EXERCISE DIRECTIONS: Every line of the material below in which "text" shows up is to be located and copied.

DATA SHOWN:
══════════════════════════════

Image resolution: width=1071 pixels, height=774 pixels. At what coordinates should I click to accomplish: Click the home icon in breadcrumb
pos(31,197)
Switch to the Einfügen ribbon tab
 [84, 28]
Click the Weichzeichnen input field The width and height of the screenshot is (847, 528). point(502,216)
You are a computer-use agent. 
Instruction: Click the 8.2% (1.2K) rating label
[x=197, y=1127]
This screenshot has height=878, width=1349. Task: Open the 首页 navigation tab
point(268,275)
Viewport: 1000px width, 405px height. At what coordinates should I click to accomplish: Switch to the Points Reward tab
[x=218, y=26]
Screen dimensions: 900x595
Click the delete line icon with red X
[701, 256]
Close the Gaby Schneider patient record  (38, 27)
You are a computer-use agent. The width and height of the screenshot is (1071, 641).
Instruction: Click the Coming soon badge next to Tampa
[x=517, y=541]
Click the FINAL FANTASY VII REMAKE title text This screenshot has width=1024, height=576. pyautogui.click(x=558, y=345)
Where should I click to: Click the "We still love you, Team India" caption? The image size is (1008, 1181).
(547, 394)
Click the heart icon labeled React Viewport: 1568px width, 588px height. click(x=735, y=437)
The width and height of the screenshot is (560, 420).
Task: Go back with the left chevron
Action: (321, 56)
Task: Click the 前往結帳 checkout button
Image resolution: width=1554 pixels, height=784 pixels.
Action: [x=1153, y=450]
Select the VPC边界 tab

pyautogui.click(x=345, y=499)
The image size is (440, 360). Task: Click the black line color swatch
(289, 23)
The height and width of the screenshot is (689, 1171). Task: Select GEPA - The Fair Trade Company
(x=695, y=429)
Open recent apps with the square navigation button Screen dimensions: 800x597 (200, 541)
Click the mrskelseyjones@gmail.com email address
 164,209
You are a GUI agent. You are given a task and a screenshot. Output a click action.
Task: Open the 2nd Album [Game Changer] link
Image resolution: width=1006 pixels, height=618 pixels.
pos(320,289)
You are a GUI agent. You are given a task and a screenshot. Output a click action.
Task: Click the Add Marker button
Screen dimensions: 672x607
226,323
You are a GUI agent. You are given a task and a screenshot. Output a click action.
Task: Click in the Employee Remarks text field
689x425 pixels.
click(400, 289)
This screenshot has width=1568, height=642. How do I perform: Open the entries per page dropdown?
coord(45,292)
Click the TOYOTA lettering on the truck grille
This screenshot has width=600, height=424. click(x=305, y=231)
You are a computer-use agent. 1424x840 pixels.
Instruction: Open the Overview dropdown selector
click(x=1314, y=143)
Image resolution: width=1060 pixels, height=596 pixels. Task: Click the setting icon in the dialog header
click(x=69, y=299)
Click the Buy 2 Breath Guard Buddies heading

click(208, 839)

══════════════════════════════

OUTPUT OF THE EXERCISE:
Click the FINAL FANTASY VII REMAKE title text This screenshot has width=1024, height=576. pyautogui.click(x=558, y=345)
Task: Click in the Employee Remarks text field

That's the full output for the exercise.